From the entries below, copy every line holding the word "back".

Data for review section start

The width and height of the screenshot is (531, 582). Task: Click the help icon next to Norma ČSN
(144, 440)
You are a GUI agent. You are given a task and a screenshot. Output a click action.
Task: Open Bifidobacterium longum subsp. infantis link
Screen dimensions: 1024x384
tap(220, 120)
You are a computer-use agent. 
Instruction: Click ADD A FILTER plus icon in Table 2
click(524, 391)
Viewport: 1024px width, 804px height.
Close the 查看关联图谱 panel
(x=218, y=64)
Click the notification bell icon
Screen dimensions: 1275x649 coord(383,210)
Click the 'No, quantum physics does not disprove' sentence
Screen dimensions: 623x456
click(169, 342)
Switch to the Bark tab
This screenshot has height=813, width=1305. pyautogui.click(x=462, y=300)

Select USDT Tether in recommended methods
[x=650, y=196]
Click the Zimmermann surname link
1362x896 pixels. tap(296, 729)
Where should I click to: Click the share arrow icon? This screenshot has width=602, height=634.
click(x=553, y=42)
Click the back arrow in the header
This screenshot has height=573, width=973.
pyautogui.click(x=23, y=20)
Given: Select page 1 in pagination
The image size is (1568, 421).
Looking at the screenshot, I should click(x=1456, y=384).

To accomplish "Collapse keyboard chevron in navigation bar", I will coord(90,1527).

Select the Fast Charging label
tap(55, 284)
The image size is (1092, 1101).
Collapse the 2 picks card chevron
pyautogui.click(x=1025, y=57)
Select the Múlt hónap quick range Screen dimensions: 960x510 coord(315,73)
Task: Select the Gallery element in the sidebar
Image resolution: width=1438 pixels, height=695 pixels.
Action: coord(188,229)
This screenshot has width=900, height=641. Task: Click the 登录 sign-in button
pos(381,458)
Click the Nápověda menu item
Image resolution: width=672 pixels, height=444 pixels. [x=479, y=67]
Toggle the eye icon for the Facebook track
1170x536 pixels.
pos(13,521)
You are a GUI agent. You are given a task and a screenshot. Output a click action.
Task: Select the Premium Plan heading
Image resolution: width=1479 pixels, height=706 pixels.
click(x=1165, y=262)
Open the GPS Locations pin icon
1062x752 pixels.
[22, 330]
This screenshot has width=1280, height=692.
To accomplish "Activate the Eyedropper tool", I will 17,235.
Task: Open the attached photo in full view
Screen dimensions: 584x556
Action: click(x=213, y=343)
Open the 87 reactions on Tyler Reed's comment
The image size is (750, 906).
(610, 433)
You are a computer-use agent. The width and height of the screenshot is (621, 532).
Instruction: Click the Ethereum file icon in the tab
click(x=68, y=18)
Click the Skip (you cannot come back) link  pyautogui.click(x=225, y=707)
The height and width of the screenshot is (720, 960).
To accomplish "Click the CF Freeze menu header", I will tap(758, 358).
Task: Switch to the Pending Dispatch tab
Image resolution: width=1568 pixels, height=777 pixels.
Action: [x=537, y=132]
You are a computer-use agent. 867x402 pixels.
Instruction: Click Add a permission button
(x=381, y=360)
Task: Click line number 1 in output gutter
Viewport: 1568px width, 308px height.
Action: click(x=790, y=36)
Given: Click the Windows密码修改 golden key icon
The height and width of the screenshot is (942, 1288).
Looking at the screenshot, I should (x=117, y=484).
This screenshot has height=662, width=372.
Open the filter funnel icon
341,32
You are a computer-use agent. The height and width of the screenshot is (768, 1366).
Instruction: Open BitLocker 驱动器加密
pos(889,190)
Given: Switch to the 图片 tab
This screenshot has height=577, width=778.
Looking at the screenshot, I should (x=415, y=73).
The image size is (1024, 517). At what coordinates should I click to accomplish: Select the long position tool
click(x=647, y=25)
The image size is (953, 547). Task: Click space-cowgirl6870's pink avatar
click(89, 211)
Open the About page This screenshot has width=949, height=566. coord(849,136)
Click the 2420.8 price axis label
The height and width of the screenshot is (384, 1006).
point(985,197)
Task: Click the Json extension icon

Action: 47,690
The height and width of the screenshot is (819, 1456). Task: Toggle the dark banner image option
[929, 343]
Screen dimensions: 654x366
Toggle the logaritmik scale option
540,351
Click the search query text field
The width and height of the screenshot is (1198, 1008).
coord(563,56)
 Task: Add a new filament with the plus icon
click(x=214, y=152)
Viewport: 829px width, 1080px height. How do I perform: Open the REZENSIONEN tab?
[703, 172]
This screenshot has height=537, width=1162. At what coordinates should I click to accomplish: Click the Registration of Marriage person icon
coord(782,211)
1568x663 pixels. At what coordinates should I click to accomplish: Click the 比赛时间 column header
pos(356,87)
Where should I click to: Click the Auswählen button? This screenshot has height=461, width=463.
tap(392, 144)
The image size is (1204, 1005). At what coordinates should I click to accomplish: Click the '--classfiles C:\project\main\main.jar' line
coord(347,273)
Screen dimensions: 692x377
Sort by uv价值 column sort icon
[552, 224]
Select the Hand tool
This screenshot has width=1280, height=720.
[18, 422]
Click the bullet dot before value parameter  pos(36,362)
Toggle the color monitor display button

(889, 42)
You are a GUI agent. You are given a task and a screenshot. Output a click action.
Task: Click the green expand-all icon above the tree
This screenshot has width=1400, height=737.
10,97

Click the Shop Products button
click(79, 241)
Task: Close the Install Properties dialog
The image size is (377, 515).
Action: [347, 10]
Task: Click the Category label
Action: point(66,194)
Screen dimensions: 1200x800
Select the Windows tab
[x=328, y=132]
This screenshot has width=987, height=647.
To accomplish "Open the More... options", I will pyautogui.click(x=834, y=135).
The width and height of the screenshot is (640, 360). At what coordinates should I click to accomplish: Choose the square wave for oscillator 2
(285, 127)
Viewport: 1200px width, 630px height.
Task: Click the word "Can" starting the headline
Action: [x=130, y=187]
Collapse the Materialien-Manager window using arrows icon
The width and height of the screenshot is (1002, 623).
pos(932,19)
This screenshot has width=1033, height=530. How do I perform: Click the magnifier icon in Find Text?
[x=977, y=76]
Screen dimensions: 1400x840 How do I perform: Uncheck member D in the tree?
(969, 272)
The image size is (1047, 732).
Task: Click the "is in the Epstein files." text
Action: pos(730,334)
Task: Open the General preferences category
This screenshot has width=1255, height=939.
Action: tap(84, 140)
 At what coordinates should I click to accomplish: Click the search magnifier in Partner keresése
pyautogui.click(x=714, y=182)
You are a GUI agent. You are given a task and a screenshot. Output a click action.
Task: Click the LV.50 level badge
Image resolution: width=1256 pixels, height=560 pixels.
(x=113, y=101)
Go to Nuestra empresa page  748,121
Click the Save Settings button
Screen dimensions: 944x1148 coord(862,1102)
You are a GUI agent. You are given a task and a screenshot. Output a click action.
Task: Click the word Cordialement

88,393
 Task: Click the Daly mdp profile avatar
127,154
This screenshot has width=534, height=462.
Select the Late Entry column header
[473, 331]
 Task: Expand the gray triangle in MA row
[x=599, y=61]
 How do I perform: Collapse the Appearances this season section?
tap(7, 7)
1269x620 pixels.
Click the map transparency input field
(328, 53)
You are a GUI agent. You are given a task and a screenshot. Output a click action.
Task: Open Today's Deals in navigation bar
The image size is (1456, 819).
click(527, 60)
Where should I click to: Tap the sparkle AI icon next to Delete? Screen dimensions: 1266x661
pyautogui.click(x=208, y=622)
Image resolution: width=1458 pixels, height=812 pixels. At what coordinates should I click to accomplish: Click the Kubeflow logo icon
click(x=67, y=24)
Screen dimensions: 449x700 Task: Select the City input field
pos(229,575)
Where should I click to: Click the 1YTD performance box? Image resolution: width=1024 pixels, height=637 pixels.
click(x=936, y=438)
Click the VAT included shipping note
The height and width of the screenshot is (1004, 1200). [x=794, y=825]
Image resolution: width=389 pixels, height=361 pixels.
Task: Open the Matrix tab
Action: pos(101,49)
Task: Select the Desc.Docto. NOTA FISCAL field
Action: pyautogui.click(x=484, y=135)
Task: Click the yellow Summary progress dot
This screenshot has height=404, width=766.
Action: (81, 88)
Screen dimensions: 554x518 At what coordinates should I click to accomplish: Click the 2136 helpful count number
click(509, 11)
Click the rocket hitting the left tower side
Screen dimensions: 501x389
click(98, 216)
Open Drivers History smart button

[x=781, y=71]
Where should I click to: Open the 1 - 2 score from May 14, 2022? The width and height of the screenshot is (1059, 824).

Data for review section end

Answer for the task =
Click the back arrow in the header
Click the Skip (you cannot come back) link  pyautogui.click(x=225, y=707)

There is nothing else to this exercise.